Ryan Stowers, Ph.D.
Bioengineering and Mechanical Engineering
University of California, Santa Barbara
In the body, cells are surrounded by a scaffolding of biopolymers that provide physical support and biochemical cues, known as the extracellular matrix (ECM). Hydrogel cell culture models have been used to reveal that properties of the ECM, notably matrix stiffness, can regulate a host of cellular behaviors, such as migration, division, differentiation, and even cancer progression. ECM is often viscoelastic, displaying stress relaxation in response to strain, and recapitulating complex aspects of native ECM, such as dynamic remodeling and viscoelasticity, remains challenging. Further, key aspects of mechanotransduction, such as the effect of mechanics on the epigenome, are not well understood. In this talk, I will discuss how matrix stiffness can induce epigenomic remodeling leading to a tumorigenic phenotype in a breast cancer model. I will also describe our work to develop 3D hydrogel platforms that allow for dynamic tuning of matrix viscoelasticity to better understand the biological impact and pathways involved in mechanotransduction.
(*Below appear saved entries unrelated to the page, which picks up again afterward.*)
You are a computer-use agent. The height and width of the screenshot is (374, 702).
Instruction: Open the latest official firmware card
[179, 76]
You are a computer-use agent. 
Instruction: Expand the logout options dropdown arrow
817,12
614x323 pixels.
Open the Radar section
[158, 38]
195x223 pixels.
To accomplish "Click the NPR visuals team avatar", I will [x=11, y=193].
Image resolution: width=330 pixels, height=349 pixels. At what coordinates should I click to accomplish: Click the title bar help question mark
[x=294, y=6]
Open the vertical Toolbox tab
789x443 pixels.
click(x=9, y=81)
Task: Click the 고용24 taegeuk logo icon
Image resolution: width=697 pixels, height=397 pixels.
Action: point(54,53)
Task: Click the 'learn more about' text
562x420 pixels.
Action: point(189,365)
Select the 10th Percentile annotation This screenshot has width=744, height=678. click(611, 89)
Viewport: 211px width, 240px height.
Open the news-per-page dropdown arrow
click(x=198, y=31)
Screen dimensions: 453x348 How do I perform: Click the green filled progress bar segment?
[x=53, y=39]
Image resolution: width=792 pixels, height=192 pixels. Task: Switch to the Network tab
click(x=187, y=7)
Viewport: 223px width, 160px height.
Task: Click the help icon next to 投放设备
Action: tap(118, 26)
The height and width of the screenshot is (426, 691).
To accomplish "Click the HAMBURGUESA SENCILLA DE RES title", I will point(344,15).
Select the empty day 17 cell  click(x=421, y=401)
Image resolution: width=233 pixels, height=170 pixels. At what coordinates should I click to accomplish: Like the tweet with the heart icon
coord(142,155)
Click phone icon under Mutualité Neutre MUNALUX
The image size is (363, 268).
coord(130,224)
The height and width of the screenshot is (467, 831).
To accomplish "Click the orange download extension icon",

Dr. Ryan Stowers is an assistant professor in the Departments of Bioengineering and Mechanical Engineering at the University of California, Santa Barbara. He obtained his B.S. in Bioengineering from Clemson University and his Ph.D. in Biomedical Engineering from the University of Texas at Austin in the laboratory of Dr. Laura Suggs. Following his doctoral research, Dr. Stowers was an NIH Ruth L. Kirschstein postdoctoral fellow in the Department of Mechanical Engineering at Stanford University in the laboratory of Dr. Ovijit Chaudhuri. Dr. Stowers is the recipient of Young Investigator Awards from the Breast Cancer Alliance and Hellman Family Faculty Fellow. His research focuses on developing 3D hydrogel cell culture platforms to mimic native extracellular matrix properties and utilizing these platforms to determine molecular mechanisms by which extracellular matrix regulates cell phenotype.